Work instruction => Your answer must be the exact lines from the one holding "Task: Select the magnifier search tool" through the last line of the records below, with no pictures.

[Stored data]
[Start of section]

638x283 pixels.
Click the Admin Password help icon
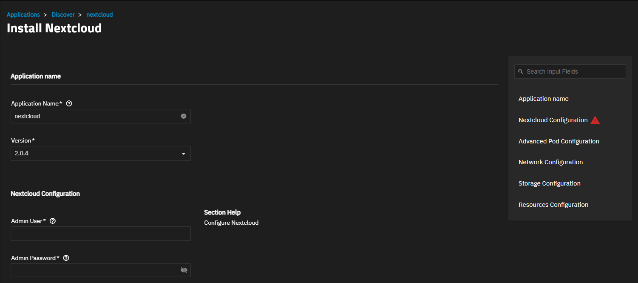click(66, 258)
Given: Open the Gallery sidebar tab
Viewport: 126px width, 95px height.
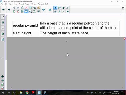Looking at the screenshot, I should 3,23.
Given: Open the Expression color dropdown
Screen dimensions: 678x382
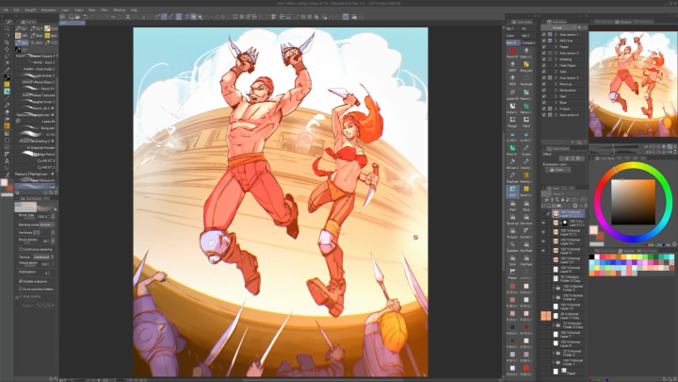Looking at the screenshot, I should tap(557, 170).
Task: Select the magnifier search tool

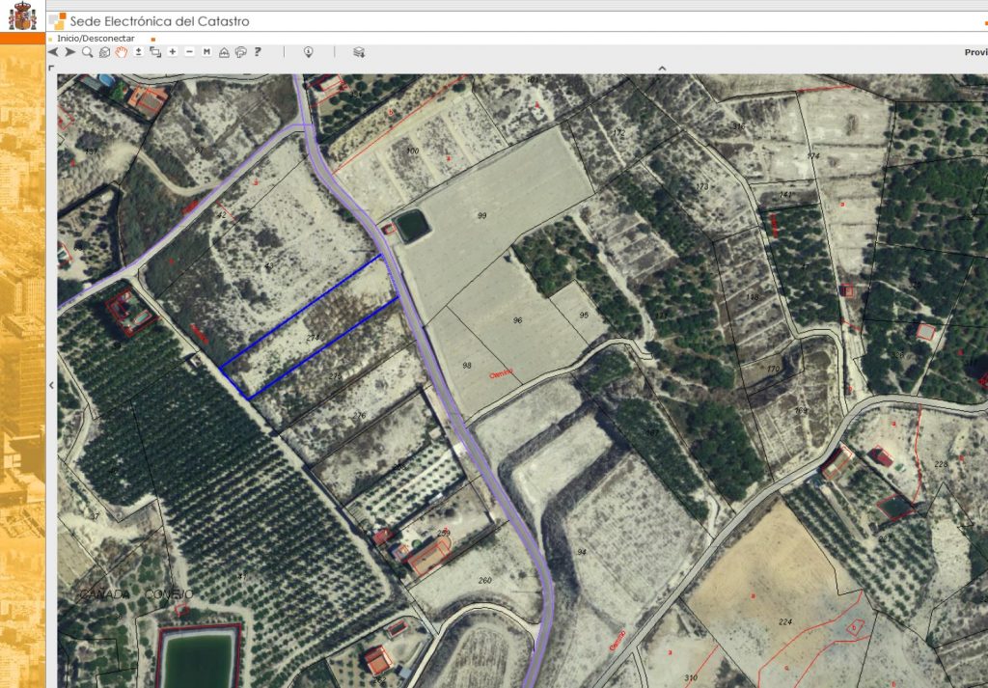Action: click(87, 52)
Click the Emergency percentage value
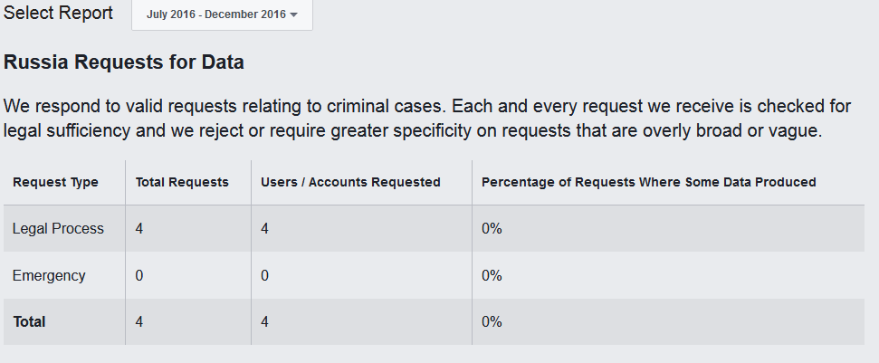Viewport: 879px width, 363px height. [492, 275]
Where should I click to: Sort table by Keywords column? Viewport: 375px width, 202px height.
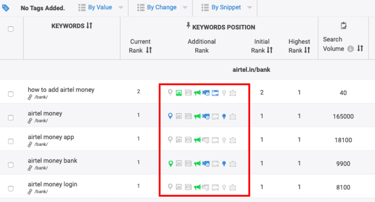coord(89,26)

[End of section]

Your solution =>
Task: Select the magnifier search tool

Action: click(87, 52)
Click the Emergency percentage value
Viewport: 879px width, 363px height. [492, 275]
Where should I click to: Sort table by Keywords column? Viewport: 375px width, 202px height.
coord(89,26)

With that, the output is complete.